CHALLENGE => Reproduce, word for word, the lines of material running from the line that contains "Image resolution: width=717" through the line that contains "Looking at the screenshot, I should 1277,204.", inclusive. Leave the pictures out of your answer.

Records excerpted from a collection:
★ ★ ★

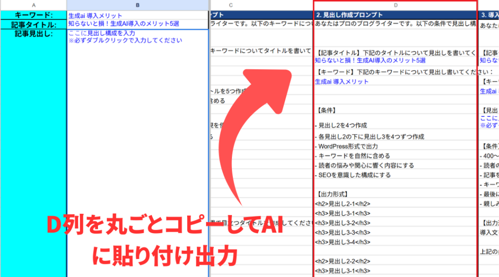Click the 【条件】 cell in column D

(326, 110)
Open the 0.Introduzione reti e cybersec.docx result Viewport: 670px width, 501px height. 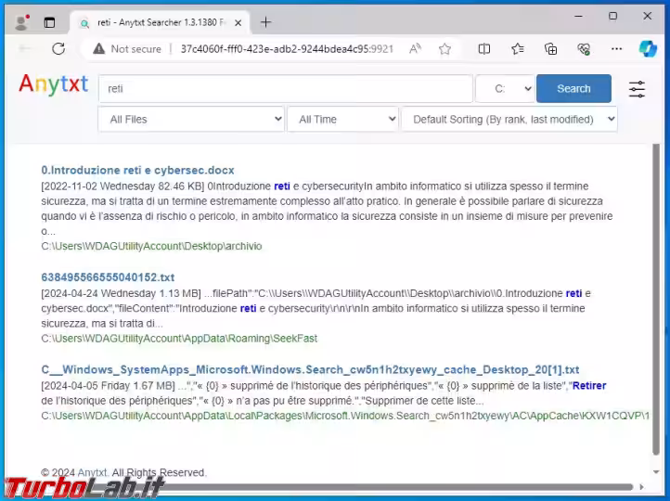pyautogui.click(x=137, y=170)
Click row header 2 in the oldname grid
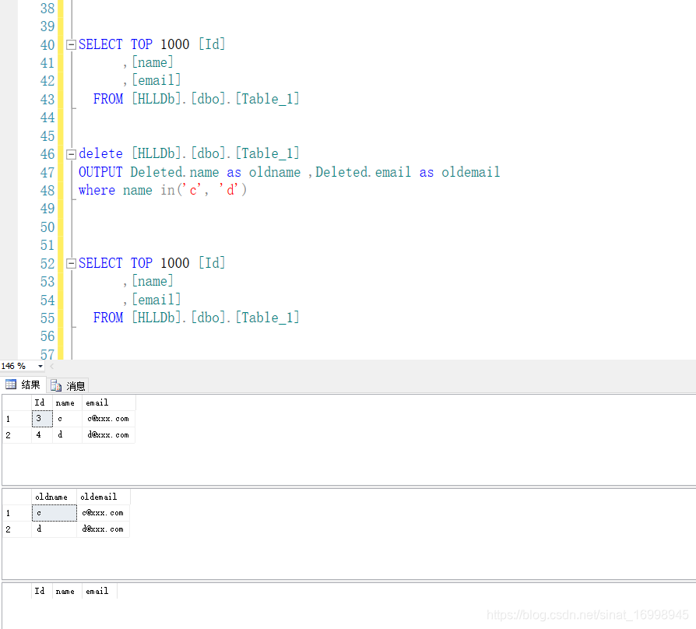696x629 pixels. tap(9, 529)
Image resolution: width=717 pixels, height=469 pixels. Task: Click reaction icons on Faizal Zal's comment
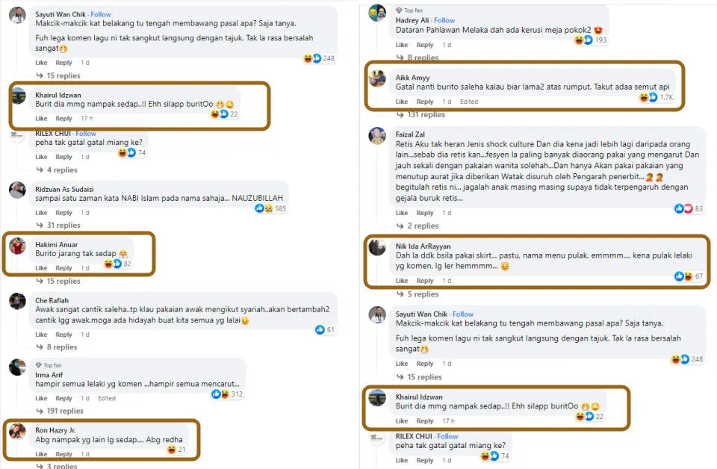683,208
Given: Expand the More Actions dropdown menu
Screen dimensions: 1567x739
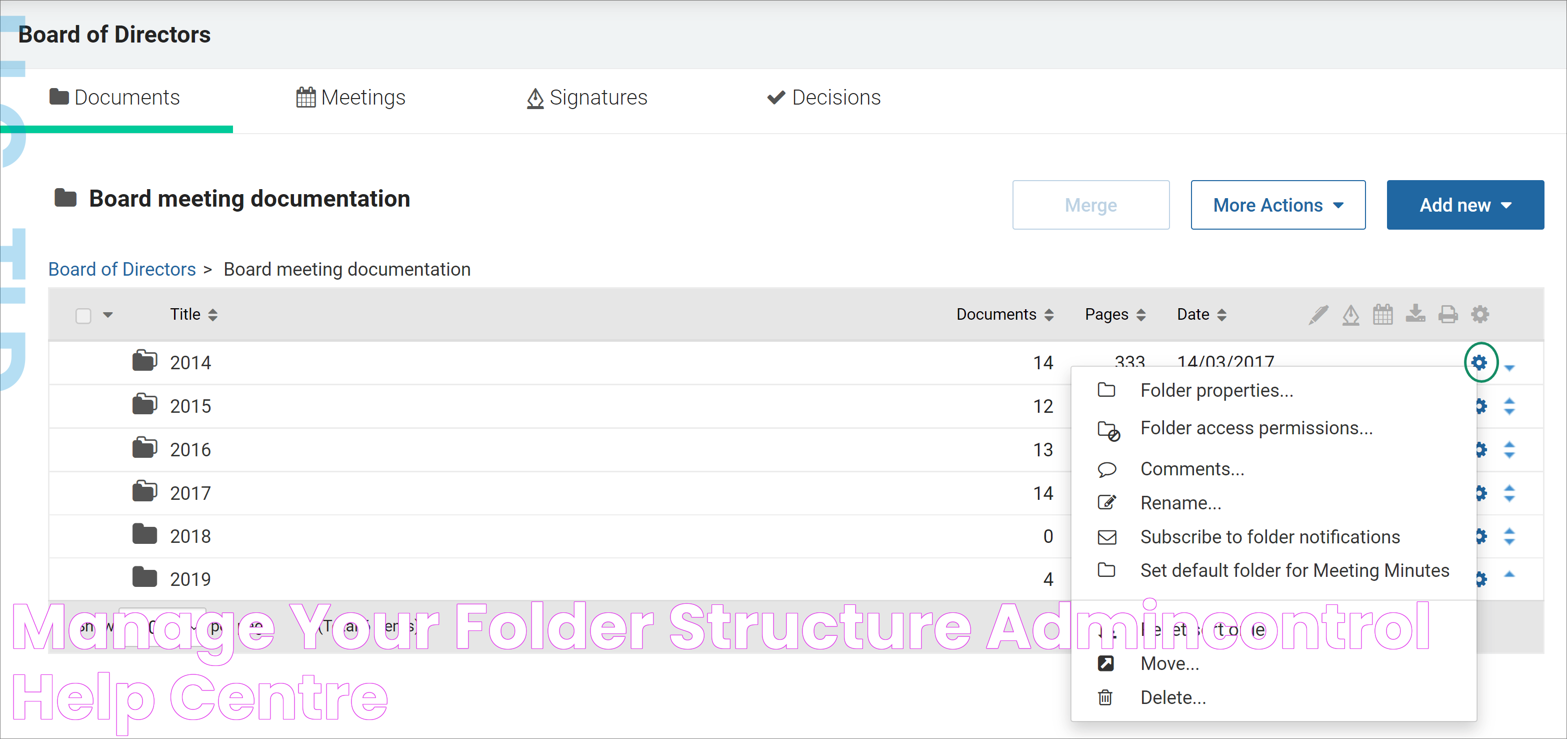Looking at the screenshot, I should 1277,204.
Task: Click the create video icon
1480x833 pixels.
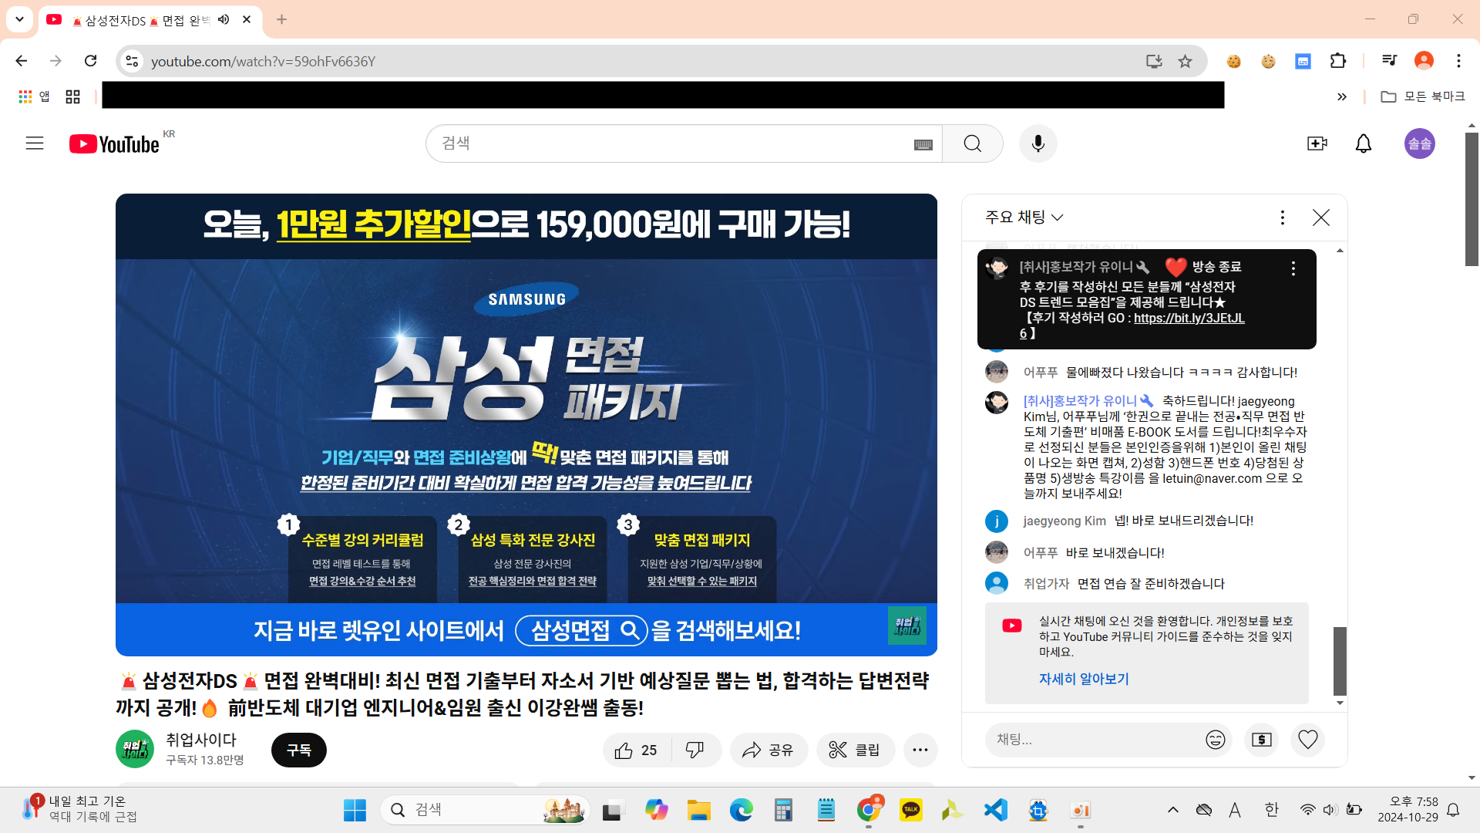Action: click(x=1317, y=143)
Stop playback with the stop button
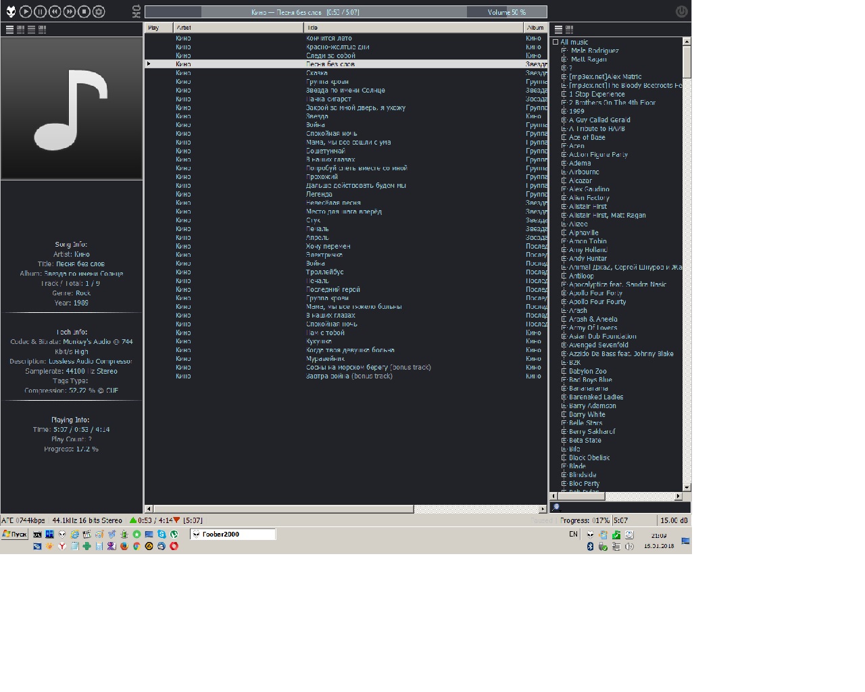Screen dimensions: 865x692 pos(84,11)
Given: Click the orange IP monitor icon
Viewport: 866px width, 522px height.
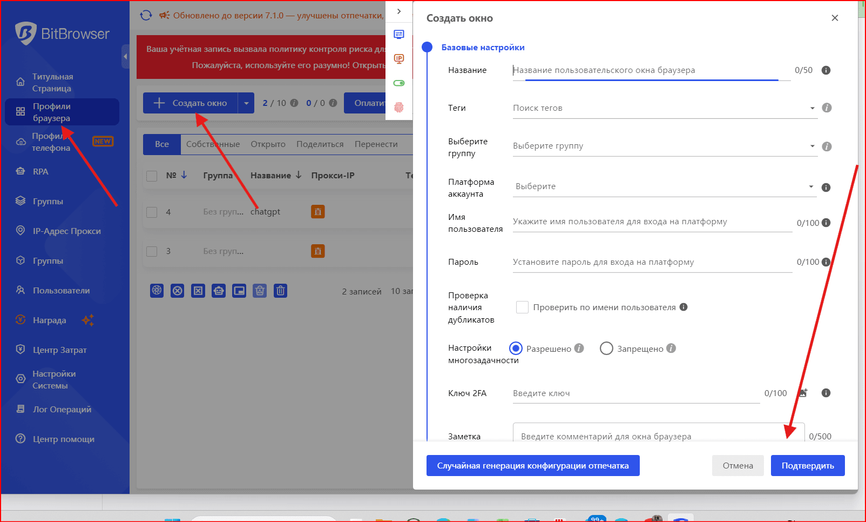Looking at the screenshot, I should (399, 58).
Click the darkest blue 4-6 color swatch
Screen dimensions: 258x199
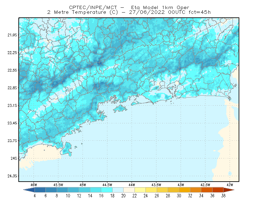40,190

★ ★ ★

RESPONSE =>
Image resolution: width=717 pixels, height=469 pixels. Task: Click reaction icons on Faizal Zal's comment
683,208
Given: Expand the More Actions dropdown menu
Screen dimensions: 1567x739
Looking at the screenshot, I should 1277,204.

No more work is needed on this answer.